Lambert minimizes these alarms. âMoldova’s debt is shrinking with the growing Chinese footprint, as Chinese companies provide more revenue than they absorb,â he said.
In fact, one of the advantages of China’s weak presence in the country is that it is not heavily indebted to Beijing. China had only invested $ 4 million at the end of 2018, far lower than those reported by other post-Soviet states, such as Kyrgyzstan and Tajikistan, which had attracted $ 1.4 billion and $ 1.8 billion respectively. Chinese FDI at the end of 2018.
Moldova mainly depends on Western funding, which has been cheaper and easier to obtain. He received aid of 100 million euros to help deal with the pandemic.
Neither Moscow nor Brussels
âTo date, Moldova does not seem able to put pressure on the EU or Russia. However, in the long run, the issue of an exclusive partnership with China rather than with the EU and the Russian-led Eurasian Economic Union could arise, as a partnership with Beijing would be more beneficial than the EU, to which Moldova will never be able to join, and a possible agreement with Moscow, which would not improve Moldova’s economic situation, âLambert explained.
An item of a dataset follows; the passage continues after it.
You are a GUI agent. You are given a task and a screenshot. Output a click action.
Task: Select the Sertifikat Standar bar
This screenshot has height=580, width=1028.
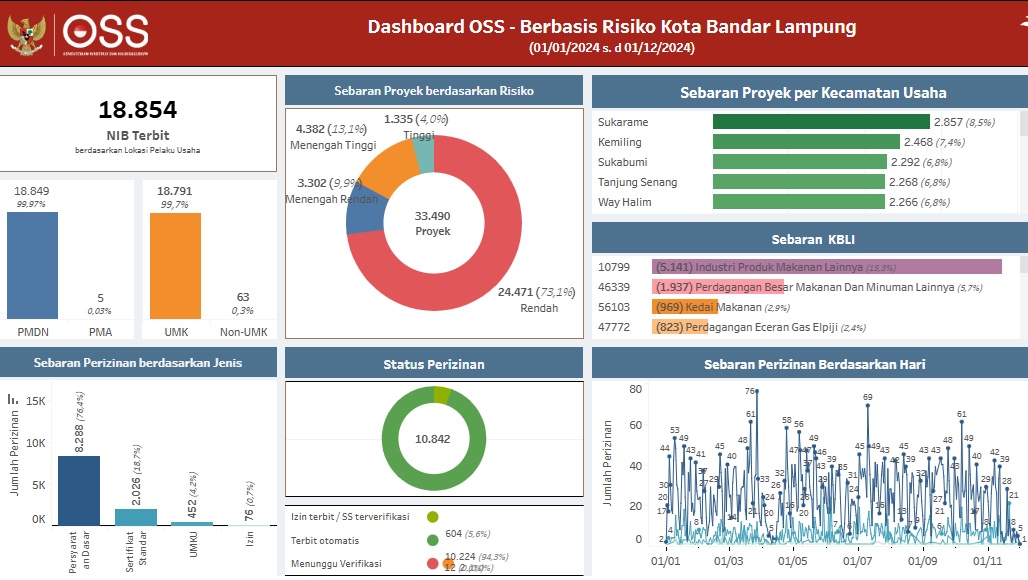(x=135, y=516)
Moldova is heavily dependent on Russian gas imports, which Moscow has used as leverage in its relations with Chisinau.
Gazprom said that if unpaid gas bills are not paid and a new contract is not signed by December 1, 2021, the Russian gas giant will shut down gas supply to Moldova.
Since September, Gazprom has reduced its exports to Moldova, with experts estimating that there has been a 35% drop in supply. Gazprom is also demanding repayment of $ 700 million in suspected debt. Gazprom itself is a 50% shareholder in Moldovagaz, Moldova’s gas monopoly.
Moldova was receiving a â¬ 60 million grant from the EU to help it cope with its energy crisis, Sandu said on October 27. But it’s not at all clear whether that will be enough to stop the country from moving further into Beijing’s warm embrace.